--- ENTRIES SUPPLIED Enclosed Below ---

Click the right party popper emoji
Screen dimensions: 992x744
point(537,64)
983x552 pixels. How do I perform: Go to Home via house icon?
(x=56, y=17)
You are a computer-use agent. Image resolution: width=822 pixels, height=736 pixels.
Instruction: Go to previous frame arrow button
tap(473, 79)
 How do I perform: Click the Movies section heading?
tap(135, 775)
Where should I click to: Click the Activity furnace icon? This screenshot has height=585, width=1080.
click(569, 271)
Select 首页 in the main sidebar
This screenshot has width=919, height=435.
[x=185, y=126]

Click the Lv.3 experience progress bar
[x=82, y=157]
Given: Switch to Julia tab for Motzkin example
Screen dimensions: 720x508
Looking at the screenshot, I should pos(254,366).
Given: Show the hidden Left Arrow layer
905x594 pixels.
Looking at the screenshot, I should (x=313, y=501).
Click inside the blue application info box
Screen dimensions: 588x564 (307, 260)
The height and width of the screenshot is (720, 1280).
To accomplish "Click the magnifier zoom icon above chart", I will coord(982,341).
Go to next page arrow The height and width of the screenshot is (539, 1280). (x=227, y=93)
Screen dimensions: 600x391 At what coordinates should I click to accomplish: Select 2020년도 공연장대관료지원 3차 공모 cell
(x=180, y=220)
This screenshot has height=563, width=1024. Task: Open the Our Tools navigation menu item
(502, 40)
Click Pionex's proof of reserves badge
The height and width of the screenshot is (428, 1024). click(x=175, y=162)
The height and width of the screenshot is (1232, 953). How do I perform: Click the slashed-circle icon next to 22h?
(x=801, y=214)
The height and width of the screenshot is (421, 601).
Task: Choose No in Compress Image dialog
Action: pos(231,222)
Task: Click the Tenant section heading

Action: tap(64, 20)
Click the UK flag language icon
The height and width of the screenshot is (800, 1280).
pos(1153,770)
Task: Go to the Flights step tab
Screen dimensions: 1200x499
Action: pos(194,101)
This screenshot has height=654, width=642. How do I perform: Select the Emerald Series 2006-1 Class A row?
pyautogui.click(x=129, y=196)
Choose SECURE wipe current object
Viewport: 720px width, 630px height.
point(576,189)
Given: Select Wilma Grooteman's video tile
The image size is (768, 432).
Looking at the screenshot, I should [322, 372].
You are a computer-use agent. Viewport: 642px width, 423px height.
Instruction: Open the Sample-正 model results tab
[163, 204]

--- End of Enclosed ENTRIES SUPPLIED ---

TASK ITEM: All of the entries must be written out exactly as they stand.

WRITTEN ANSWER:
Click the right party popper emoji
Screen dimensions: 992x744
point(537,64)
983x552 pixels. How do I perform: Go to Home via house icon?
(x=56, y=17)
You are a computer-use agent. Image resolution: width=822 pixels, height=736 pixels.
Instruction: Go to previous frame arrow button
tap(473, 79)
 How do I perform: Click the Movies section heading?
tap(135, 775)
Where should I click to: Click the Activity furnace icon? This screenshot has height=585, width=1080.
click(569, 271)
Select 首页 in the main sidebar
This screenshot has width=919, height=435.
[x=185, y=126]

Click the Lv.3 experience progress bar
[x=82, y=157]
Given: Switch to Julia tab for Motzkin example
Screen dimensions: 720x508
Looking at the screenshot, I should pos(254,366).
Given: Show the hidden Left Arrow layer
905x594 pixels.
Looking at the screenshot, I should (x=313, y=501).
Click inside the blue application info box
Screen dimensions: 588x564 (307, 260)
The height and width of the screenshot is (720, 1280).
To accomplish "Click the magnifier zoom icon above chart", I will coord(982,341).
Go to next page arrow The height and width of the screenshot is (539, 1280). (x=227, y=93)
Screen dimensions: 600x391 At what coordinates should I click to accomplish: Select 2020년도 공연장대관료지원 3차 공모 cell
(x=180, y=220)
This screenshot has height=563, width=1024. Task: Open the Our Tools navigation menu item
(502, 40)
Click Pionex's proof of reserves badge
The height and width of the screenshot is (428, 1024). click(x=175, y=162)
The height and width of the screenshot is (1232, 953). How do I perform: Click the slashed-circle icon next to 22h?
(x=801, y=214)
The height and width of the screenshot is (421, 601).
Task: Choose No in Compress Image dialog
Action: pos(231,222)
Task: Click the Tenant section heading

Action: tap(64, 20)
Click the UK flag language icon
The height and width of the screenshot is (800, 1280).
pos(1153,770)
Task: Go to the Flights step tab
Screen dimensions: 1200x499
Action: pos(194,101)
This screenshot has height=654, width=642. How do I perform: Select the Emerald Series 2006-1 Class A row?
pyautogui.click(x=129, y=196)
Choose SECURE wipe current object
Viewport: 720px width, 630px height.
point(576,189)
Given: Select Wilma Grooteman's video tile
The image size is (768, 432).
Looking at the screenshot, I should [322, 372].
You are a computer-use agent. Viewport: 642px width, 423px height.
Instruction: Open the Sample-正 model results tab
[163, 204]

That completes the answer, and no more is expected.